En
la primera lectura de la misa de ayer la liturgia nos presentaba el aleccionador pasaje del combate entre David y Goliat. Entre tantos detalles
con que el autor sagrado ha recreado este famoso episodio, sobresalen como dignas
de meditación las palabras que el joven David dirige al gigante Goliat antes de
entrar en batalla. Dice la Escritura:
“David replicó al
filisteo: Tú vienes a mí con espada, lanza y jabalina. Yo, en cambio, voy a ti
en el nombre del Señor de los ejércitos, del Dios de las huestes de Israel, a las
que has escarnecido. Hoy el Señor te va a entregar en mis manos, te venceré y
te arrancaré la cabeza; hoy mismo les daré tu cadáver y los cadáveres de los campamentos
filisteos a las aves del cielo y a las fieras de la tierra para que todo el mundo
sepa que hay un Dios en Israel. Y toda esta asamblea conocerá que el Señor obtiene
la salvación no con espada y lanza: que del Señor es esta guerra y Él os
entregará en nuestras manos”. (1 Samuel
17, 45-47)

= = = = =

* **Requisitos del ejercicio**:
**1)** En el fragmento sobre David y Goliat, ¿con qué armas dice David que el filisteo viene contra él?
**2)** Prolonga el fragmento sobre David y Goliat a partir de su última línea.

= = = = =

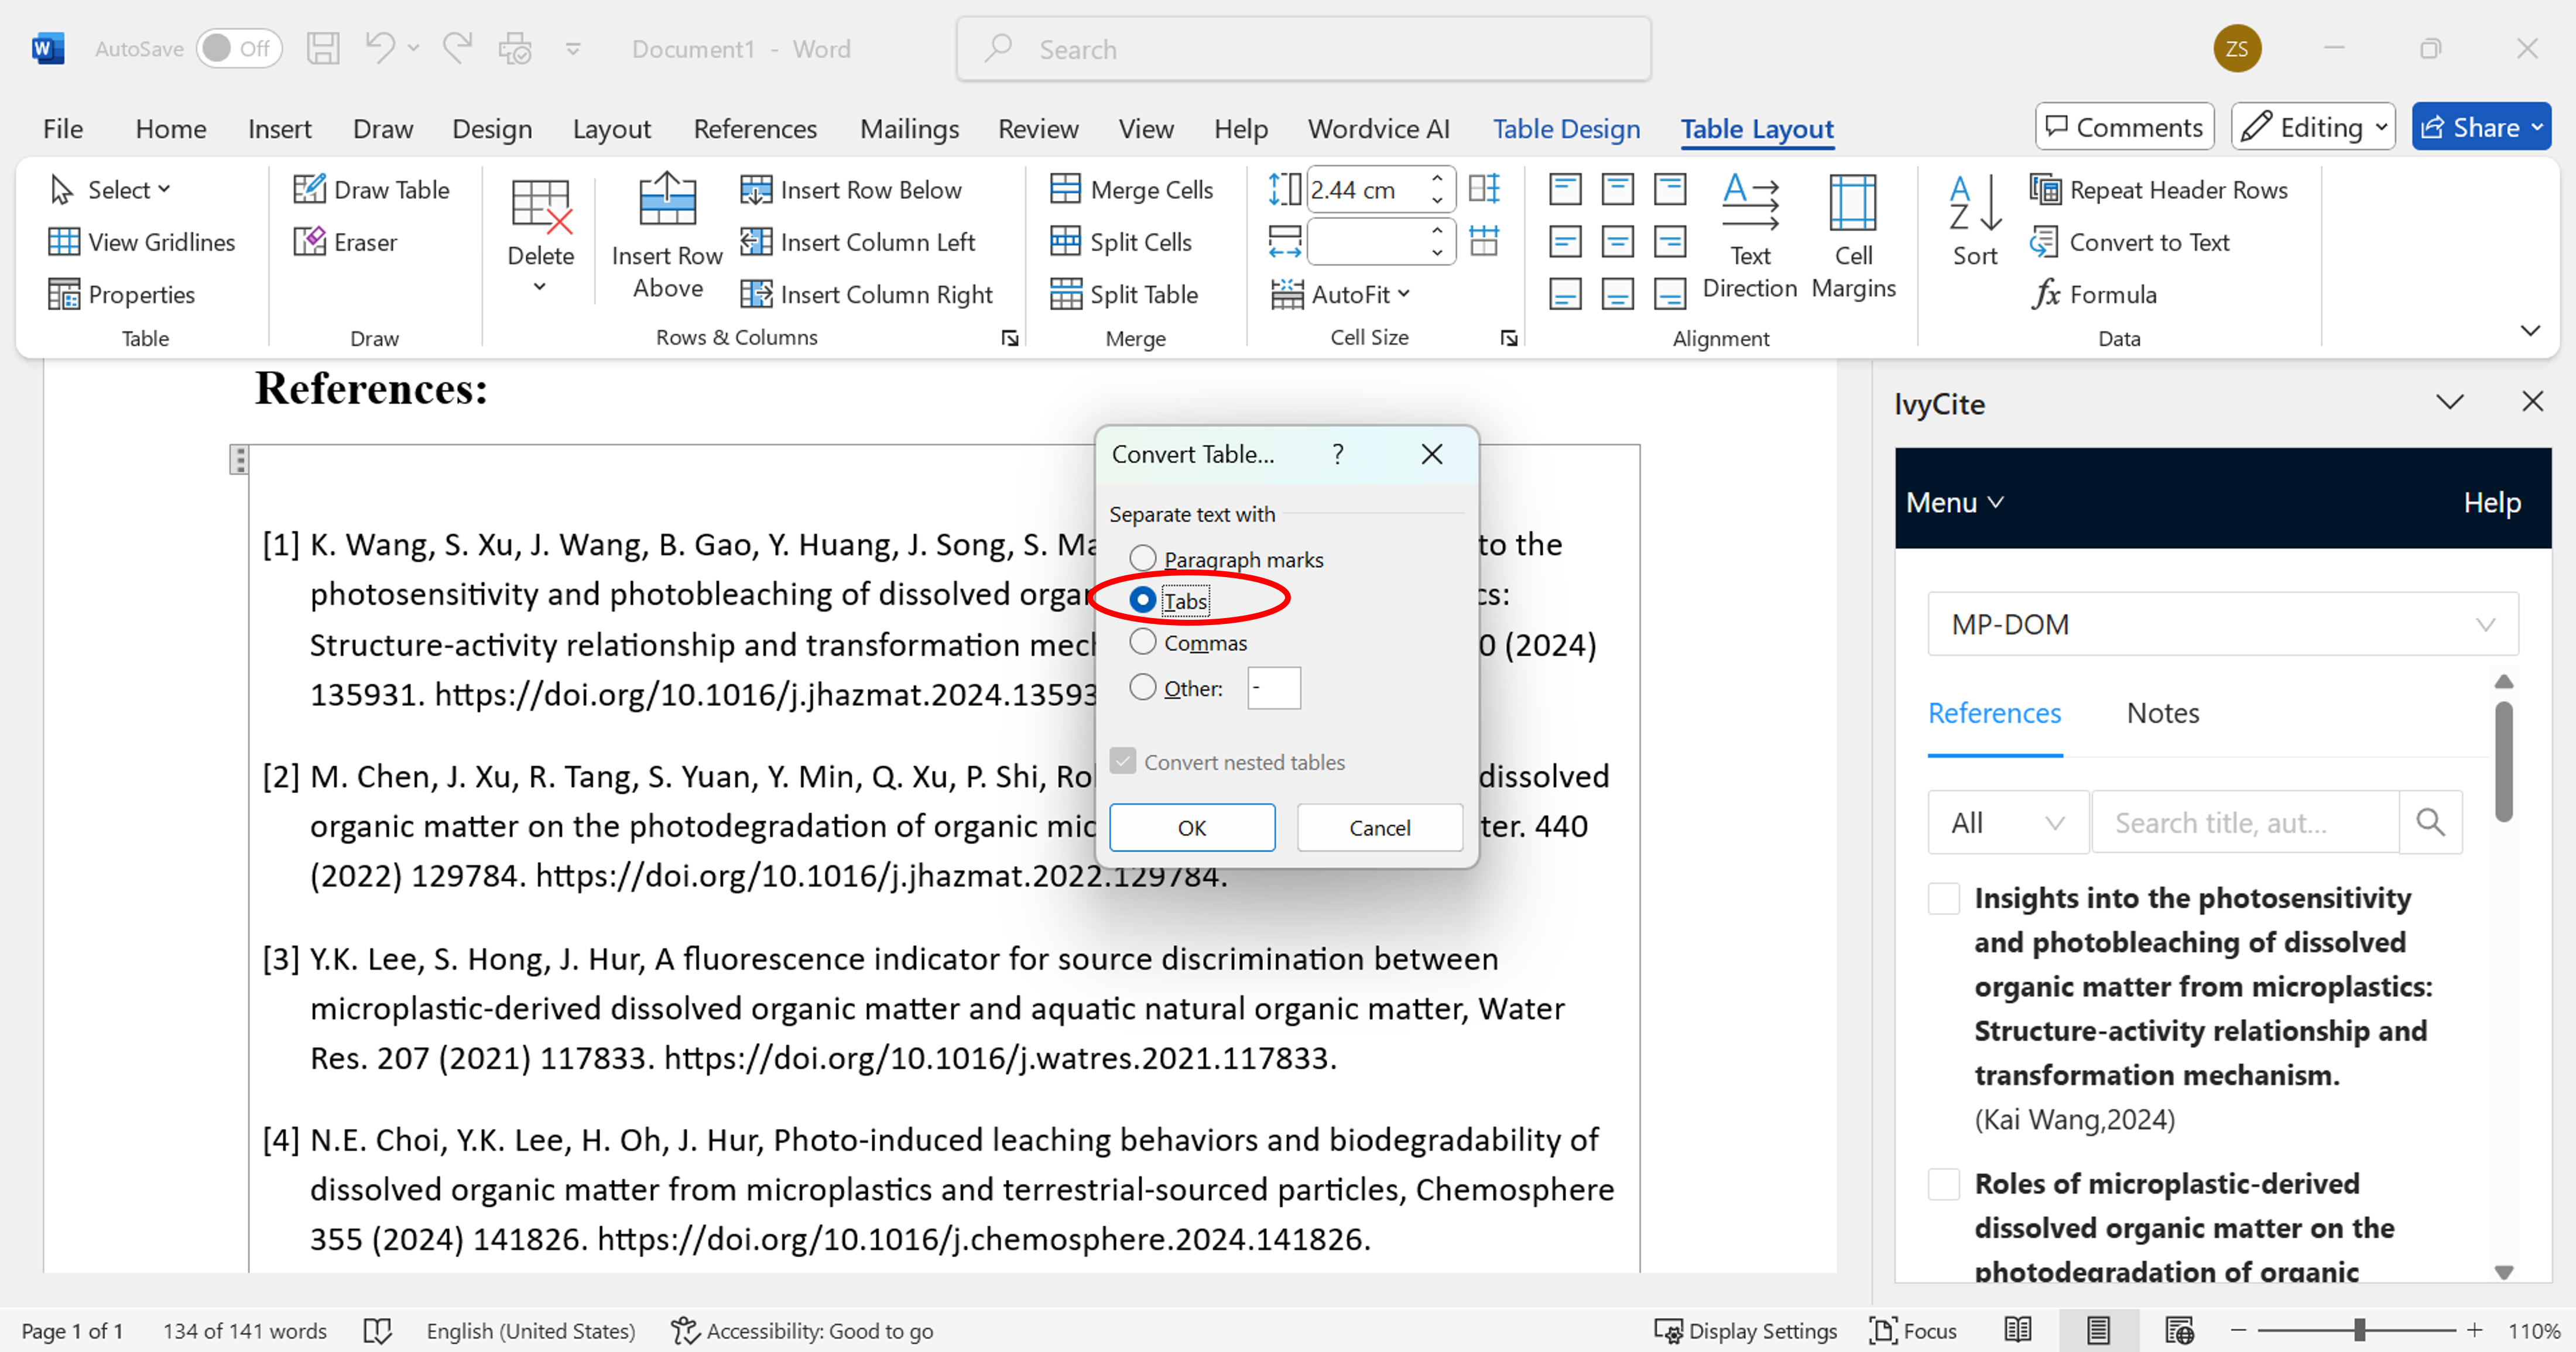Switch to the Table Design tab

1566,128
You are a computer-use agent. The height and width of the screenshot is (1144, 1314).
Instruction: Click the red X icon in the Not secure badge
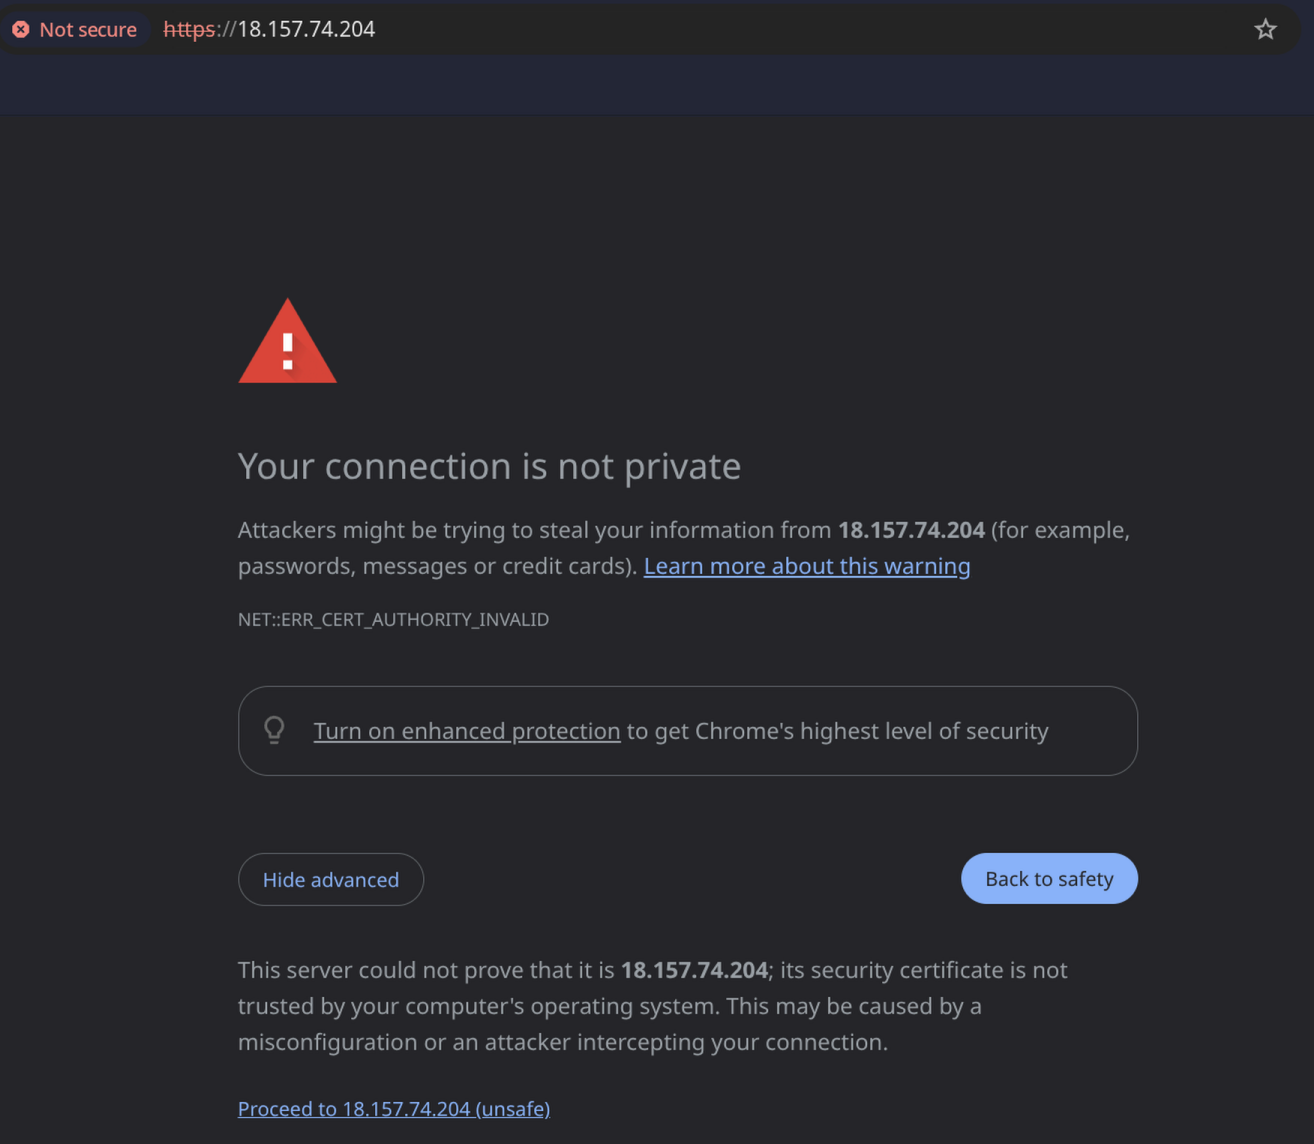click(x=20, y=29)
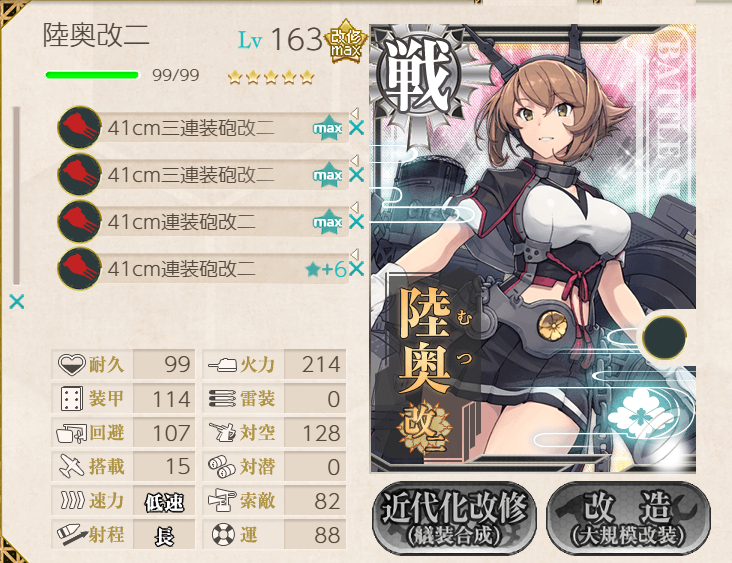
Task: Open the 改造 remodel button
Action: click(x=628, y=518)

= = = = =

* **Resultados del ejercicio**:
**1)** Con espada, lanza y jabalina.

**2)**
No
obstante su condición de adolescente desconocido y de su impericia en la guerra,
David no duda en hacer frente al enemigo de Israel, depositando toda su confianza
en Dios. La fuerza de su fe -voy a ti en
el nombre del Señor de los ejércitos, porque del Señor es esta guerra- le da la certeza de la victoria. Como
dice San Agustín: “En el nombre del Señor omnipotente, así, y no de otra manera;
solo así se vence al enemigo del alma. Quien lucha con sus propias fuerzas,
antes de comenzar la batalla, ya está derrotado” (sermón 153, 9).
La
arrogancia y altanería de los enemigos del alma y de la Iglesia, tan bien
representada en la figura de Goliat, nunca nos debe hacer retroceder, sino como
dice el Apóstol, vestirnos de toda la
armadura de Dios (Efesios 6, 11),
conscientes de que nuestra fe es la
victoria que ha vencido al mundo (1 Juan
5, 4).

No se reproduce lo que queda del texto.